Tapestry said about 90% of its stores were either closed or operating on shortened hours during its third quarter, leading the fashion house to report its first adjusted loss in nearly 20 years as a public company.
But, with multiple U.S. states starting to ease lockdown restrictions on businesses, Tapestry said it will reopen about 40 stores in North America for contactless curbside pickup services beginning May 1.
The company, which also makes Kate Spade handbags, is also restarting business in Europe and has already reopened most of its stores in China, where the outbreak began.
While business in China is starting to gradually improve, Chief Executive Officer Jide Zeitlin said he expects a slow rebound in the West as stores reopen into what is likely a deep recession.
“Handbags are a very discretionary category and we estimate that 67% of Coach’s sales are driven by some form of external event whether that be work, going out, or specific events and occasions,” said Neil Saunders, Managing Director of GlobalData Retail.

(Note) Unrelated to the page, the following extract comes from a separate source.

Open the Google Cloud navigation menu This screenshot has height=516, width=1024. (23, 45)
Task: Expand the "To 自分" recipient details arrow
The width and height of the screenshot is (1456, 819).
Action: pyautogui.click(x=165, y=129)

“With these things firmly off the agenda, the need to buy handbags has dissipated.”
Tapestry’s net sales fell 19.4% to $1.07 billion in the third quarter ended March 28, it’s biggest drop in at least 15 years, according to data from Refinitiv.
The company’s shares, which have fallen about 37% this year, fell a further 10% in morning trading.
The company reported a quarterly net loss of $677.1 million, compared to a profit of $117.4 million a year earlier, as costs surged.
The company said it wrote down the value of its brand assets by $267 million and struck off $211 million of goodwill from its Stuart Weitzman unit, as store closures hit cash flows.
Excluding items, the company lost 27 cents per share, bigger than the 12 cents per share loss analysts were expecting, according to IBES data from Refinitiv.